◆ **WRITTEN REQUEST 1**
In the listing, copy out the lines from the line with "Given: Open the Search step name dropdown" to the line with "Action: pos(41,15)", including both of those lines.
◆ **WRITTEN REQUEST 2**
Pick up the interview with Jennifer S. Cheng where it stops and continue it.

• Jennifer S. Cheng in Conversation with Vi Khi Nao

    VI KHI NAO: When was the last time someone gave you an A-frame hug? What was it like? Was it like hugging a house?

    JENNIFER S. CHENG: This morning I hugged my partner goodbye, and every day it’s like hugging a new-but-same house, even as we form a roof with our leaning bodies.

    Between your mind or your heart, which is more fluid? And, which resembles the ocean more?

    I think my mind is more fluid but my heart is more like the ocean; that is, my mind feels always awash, circulating and spiraling and never quite feeling tethered, while my heart inclines toward a vague immensity.

    If Mao were to reply back to your missives, what would you want him to say and would you want his voice to be childlike like yours? Or would you like it to embody a particular kind of revolution born from the death of a thought or sentence?

    This is an eerie question because I have been privately writing about Mao’s letters to me, and in it I am constantly observing how his letters are full of holes and ink stains, his handwriting wobbly like he is on a train or bus, his lines full of odd shadows. Maybe at some point I will spill coffee on his missives on purpose. In any case he is never forthright and is always self-absorbed. I am always deciphering him.

    If you were to construct a house for Mao’s relatives in words, would it look like the artistic manuscript of House A? Do you ever think of Mao’s relatives and what they would say to you on Mao’s behalf perhaps if they came upon your epistolary letters?

    What a terrifying thought! The truth is I hardly ever think of Mao as an actual person, he is so ingrained in me as a looming and ephemeral presence, it’s like asking what the relatives of a boogeyman would say. But to answer your initial question, I suspect it would be a hundred pages of a single persistent block of text.

    What part of your body (your toes, your lungs, etc.) resembles an emotional house, a house born from intuition, the most?

    My lungs for sure — not the one I use to speak aloud, but the one that is silent (with its own volume) and internal and in that way most like the ocean. You could maybe hear it, like a shell, with your ear against my ribcage.

    If you could spread apart and fold your lungs so that it’s a sheet of paper, where would you write its first line? And, where on that sheet of lung-made paper would you place your first image of a small drawing of your heart?

    Together in the corner, ever so small, just as the boundary begins to curve.

    Have you come near to drowning? Your House A is full of water. Have you drowned in your own house? I get the sense from your manuscript that sleep gets along with your water the most. In context to your writing, what wouldn’t get along with water, do you think?

    Sometimes I am drowning in my house, but sometimes I am swimming. Most of the time, I am floundering. I once swam out into the ocean and suddenly realized I was in the middle of something vast and seemingly infinite; I started to panic and stutter wildly toward shore, and two sea turtles showed up, slow and ancient creatures, distracting and calming me. I am trying to think of what wouldn’t get along with water, what its opposite is, but of course even things like corners and angles would feel at home immersed and submerged. Maybe I just think that water and sleep are the most truthful conditions of being alive, permeating and unparseable.

    When do you feel least alive? What aspect of modern life stops you from breathing?

◆ **PROVIDED MATERIAL**
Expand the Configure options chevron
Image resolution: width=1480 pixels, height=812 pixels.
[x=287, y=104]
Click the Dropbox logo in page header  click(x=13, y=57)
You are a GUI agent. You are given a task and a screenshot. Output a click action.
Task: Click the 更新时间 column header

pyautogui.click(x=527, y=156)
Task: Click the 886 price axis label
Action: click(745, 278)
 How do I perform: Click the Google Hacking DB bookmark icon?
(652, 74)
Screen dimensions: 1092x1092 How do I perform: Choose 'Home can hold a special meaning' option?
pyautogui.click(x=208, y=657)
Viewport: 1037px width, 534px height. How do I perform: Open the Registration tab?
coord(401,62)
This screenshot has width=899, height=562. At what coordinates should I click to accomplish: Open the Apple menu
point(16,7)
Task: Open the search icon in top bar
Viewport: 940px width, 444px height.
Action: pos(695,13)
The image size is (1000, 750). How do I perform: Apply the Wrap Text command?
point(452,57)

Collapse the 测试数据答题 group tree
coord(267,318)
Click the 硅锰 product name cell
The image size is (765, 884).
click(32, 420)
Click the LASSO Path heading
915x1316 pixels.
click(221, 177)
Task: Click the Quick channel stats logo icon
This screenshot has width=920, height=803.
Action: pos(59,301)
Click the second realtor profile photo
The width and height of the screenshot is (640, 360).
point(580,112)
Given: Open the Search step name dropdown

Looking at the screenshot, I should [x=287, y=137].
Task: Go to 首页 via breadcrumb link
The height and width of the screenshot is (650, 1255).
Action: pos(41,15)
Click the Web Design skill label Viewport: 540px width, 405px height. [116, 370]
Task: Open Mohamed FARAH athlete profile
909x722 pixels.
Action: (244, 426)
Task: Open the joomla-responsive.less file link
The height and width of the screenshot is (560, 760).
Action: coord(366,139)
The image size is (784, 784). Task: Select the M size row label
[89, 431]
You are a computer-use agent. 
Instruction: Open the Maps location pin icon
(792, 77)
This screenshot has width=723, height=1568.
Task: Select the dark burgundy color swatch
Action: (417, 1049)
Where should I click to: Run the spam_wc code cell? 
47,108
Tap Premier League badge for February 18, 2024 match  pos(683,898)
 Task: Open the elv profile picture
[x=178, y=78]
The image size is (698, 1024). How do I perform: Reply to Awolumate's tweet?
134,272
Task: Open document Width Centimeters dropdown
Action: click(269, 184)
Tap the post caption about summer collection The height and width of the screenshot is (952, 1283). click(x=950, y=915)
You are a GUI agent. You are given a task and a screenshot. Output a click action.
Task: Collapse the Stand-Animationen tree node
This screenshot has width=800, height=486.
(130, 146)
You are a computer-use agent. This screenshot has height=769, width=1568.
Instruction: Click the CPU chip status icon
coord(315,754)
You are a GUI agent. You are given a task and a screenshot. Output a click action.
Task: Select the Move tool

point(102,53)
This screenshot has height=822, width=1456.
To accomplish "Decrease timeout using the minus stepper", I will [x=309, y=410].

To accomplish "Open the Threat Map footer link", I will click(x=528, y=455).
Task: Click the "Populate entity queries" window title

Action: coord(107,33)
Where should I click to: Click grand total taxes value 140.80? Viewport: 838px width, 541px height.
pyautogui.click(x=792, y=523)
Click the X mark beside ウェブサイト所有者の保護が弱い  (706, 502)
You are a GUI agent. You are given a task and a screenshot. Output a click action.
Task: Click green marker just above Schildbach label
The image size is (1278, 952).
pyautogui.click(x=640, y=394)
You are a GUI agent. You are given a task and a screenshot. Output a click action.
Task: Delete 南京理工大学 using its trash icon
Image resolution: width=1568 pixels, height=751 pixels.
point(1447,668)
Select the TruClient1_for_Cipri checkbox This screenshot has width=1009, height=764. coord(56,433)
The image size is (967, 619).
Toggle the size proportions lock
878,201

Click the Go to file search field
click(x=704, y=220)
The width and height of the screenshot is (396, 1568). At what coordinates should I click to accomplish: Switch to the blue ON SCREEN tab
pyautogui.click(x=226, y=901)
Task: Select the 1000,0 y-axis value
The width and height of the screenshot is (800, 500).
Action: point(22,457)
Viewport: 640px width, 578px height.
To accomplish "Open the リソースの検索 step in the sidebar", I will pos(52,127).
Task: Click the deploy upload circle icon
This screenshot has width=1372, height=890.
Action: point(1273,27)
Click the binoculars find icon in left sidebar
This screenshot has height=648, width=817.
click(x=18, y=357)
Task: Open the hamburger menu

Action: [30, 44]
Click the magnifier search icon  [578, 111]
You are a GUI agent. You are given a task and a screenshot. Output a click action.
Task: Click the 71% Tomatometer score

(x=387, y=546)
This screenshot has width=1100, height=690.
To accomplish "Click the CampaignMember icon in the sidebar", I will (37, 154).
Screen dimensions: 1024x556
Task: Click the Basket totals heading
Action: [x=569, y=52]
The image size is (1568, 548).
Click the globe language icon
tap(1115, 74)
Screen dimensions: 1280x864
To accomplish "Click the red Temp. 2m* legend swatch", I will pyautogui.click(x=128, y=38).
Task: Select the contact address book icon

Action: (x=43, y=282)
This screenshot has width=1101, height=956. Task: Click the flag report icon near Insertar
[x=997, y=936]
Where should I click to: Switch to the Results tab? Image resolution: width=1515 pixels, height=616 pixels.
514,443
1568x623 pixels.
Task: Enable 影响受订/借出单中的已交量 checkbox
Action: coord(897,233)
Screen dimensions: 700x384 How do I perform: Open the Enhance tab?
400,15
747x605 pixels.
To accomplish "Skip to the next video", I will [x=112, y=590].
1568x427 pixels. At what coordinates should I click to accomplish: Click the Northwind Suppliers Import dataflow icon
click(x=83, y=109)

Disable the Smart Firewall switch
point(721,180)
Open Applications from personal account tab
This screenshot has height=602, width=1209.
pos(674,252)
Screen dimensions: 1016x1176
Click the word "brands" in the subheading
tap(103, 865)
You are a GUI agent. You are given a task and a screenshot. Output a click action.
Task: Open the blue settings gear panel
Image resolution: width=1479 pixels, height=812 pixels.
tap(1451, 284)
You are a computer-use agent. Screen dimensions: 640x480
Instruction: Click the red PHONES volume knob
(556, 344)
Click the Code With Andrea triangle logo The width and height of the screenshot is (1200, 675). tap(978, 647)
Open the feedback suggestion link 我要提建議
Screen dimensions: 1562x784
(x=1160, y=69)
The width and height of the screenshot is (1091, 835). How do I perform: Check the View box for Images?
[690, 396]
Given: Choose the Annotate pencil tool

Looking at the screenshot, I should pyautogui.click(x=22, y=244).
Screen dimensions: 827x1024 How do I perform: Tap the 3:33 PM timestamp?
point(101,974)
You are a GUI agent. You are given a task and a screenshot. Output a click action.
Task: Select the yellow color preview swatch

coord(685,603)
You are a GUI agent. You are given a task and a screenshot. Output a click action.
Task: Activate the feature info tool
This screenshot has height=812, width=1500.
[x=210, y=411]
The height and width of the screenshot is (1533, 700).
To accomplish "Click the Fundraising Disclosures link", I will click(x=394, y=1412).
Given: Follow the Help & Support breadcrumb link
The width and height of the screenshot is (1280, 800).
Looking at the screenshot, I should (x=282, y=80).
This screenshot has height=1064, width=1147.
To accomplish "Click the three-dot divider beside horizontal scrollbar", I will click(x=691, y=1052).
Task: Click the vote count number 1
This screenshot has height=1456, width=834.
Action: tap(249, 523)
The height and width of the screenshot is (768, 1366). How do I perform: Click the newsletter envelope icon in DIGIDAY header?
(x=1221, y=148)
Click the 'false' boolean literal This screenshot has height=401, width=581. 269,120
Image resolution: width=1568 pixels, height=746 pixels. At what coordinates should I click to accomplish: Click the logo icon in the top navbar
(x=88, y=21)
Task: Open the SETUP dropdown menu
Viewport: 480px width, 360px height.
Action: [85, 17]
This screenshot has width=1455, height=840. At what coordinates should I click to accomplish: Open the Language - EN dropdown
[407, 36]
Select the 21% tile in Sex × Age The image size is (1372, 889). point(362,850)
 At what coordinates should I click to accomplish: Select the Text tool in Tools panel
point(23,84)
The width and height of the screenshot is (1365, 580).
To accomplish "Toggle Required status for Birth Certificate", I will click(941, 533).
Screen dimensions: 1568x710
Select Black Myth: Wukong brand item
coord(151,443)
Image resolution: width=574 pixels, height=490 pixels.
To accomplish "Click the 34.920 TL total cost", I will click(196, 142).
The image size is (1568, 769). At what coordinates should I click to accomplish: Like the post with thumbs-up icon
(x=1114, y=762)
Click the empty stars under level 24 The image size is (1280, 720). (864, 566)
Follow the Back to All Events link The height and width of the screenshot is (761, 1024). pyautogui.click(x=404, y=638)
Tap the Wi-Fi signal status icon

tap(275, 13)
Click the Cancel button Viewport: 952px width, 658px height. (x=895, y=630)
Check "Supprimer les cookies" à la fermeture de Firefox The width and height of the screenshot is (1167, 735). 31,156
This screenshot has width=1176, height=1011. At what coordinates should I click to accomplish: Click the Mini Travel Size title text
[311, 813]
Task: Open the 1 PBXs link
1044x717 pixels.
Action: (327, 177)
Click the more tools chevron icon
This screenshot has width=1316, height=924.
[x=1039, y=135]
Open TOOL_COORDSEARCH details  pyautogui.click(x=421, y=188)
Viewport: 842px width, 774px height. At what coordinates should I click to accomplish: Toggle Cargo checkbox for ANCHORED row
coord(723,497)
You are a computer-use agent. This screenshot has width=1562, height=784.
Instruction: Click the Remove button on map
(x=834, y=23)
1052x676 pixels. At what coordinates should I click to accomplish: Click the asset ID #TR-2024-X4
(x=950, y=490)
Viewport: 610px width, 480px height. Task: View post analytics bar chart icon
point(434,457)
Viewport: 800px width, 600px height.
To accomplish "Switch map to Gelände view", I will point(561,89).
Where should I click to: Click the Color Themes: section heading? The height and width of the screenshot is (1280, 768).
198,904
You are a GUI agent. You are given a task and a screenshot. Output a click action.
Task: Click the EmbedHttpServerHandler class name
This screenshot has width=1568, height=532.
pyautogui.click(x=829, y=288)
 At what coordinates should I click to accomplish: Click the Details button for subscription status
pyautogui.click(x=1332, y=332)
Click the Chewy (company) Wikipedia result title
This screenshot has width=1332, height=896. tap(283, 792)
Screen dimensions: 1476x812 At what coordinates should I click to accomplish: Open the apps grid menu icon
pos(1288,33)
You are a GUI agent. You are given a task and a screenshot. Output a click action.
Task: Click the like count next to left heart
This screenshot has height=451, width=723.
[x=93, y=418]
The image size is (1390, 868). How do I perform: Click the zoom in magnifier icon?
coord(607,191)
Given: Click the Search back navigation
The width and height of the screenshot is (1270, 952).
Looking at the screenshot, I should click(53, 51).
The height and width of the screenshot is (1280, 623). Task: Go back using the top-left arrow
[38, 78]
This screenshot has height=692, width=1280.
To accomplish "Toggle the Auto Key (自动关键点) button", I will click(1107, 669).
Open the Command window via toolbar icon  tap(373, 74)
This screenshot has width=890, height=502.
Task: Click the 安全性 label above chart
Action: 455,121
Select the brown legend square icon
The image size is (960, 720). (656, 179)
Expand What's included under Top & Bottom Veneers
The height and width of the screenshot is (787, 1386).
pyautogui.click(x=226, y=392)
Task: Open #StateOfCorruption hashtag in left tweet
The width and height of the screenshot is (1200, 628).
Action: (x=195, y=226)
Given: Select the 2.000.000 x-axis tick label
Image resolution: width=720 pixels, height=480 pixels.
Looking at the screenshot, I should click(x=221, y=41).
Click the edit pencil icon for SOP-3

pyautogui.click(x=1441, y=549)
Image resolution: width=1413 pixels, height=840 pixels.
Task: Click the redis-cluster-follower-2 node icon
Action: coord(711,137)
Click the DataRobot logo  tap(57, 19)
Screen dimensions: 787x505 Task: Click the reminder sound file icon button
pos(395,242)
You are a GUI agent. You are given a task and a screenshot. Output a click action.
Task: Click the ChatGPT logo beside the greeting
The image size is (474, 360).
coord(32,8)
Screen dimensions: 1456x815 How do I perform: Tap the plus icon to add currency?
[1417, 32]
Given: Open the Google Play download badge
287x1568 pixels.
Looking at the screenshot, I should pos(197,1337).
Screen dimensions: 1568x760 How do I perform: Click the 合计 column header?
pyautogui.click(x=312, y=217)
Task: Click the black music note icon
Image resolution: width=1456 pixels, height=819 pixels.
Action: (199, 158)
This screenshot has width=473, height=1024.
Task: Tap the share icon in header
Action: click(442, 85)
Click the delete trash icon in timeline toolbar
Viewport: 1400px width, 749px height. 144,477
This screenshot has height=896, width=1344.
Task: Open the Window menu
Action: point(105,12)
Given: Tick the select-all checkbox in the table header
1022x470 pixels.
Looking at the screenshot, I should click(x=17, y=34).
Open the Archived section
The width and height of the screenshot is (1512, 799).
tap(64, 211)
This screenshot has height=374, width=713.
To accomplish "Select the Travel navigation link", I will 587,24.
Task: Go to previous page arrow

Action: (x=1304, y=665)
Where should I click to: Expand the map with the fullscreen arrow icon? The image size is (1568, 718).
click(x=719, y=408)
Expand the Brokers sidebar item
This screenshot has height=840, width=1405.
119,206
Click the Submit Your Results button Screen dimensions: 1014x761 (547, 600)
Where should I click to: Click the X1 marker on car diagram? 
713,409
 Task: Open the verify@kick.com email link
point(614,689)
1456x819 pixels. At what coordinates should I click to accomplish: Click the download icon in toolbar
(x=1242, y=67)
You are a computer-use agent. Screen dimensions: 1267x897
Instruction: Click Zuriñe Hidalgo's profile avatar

◆ **WRITTEN REPLY 1**
Given: Open the Search step name dropdown

Looking at the screenshot, I should [x=287, y=137].
Task: Go to 首页 via breadcrumb link
The height and width of the screenshot is (650, 1255).
Action: pos(41,15)

◆ **WRITTEN REPLY 2**
    When I am in too close proximity to the capitalist/hierarchical/hegemonic machine I feel suffocated (as many do). When I have to socially perform inside this machine, my body breaks down (in the form of panic attacks).

    Are you a strong swimmer? Like Michael Phelps. If you were to teach Michael Phelps to emotionally compete in poetic swimming competition so he could win the Olympics of Poetry, what poetic rhetorical device would you inculcate in him? What do you think Phelps need to learn in order to perform well in your sea or swimming pool?

    Although I feel at home underwater, in reality I am a weak swimmer (or are the two related?). I don’t know much about Michael Phelps except that he might be a jerk? Is this true or am I confusing him with another Olympic swimmer? In any case I cannot even begin to imagine such a body so unlike my own in my seascape or personal swimming pool. He might need to learn how to half-drown and flail silently to swim here.

    I don’t know Michael Phelps personally so I can’t confirm his jerkiness, but he is a strong swimmer I believe. Some say the way he swims is almost poetry or poetry itself. I have seen him swim and he is not poetry, but I love the way he manipulates water, makes it behave almost like air. How deep is your relationship to air, Jenny? I know your relationship with water is very deep. You spoke of the moon quite frequently too in your writing and I think it’s vastly because of your artistic-based nautical relationship with the sea.  

    I think I am confusing him with someone else, how awful of me. But I like what you say about how a body can manipulate water as if it were air. I do think of water and air similarly: things that surround us all the time, that we are always displacing with our movements and navigations, that are always enveloping and spilling at the same time. Air is more invisible to us, but really they are both weather stitching in our bodies. I have been finishing up a new manuscript, and it is all moon, and in it I am thinking about how the moon pulls on our bodies the way it pulls on the earth’s water.

    What is your favorite fish to eat? And if you were to read a poem from your House A to it before eating, which poem would you pick and why?  

    In Hong Kong my favorite fish to eat with my grandmother is lao hu yu, steamed with scallions and ginger. I would not read a poem to it, but maybe I would sing it: the shortest page, the one about my small mouth haunting the air.

    What did it taste like, Jenny? And, why was it your favorite?

    It tastes like clouds in seawater! My favorite tastes and textures: mild, flaky. It carries a light but luxuriant broth. It is my grandmother’s favorite fish, too, so it is forever attached to those memories.

    Are you close with your grandmother? What was her house like? And, your memory of it? Is there one particular memory you have of her you wish to share?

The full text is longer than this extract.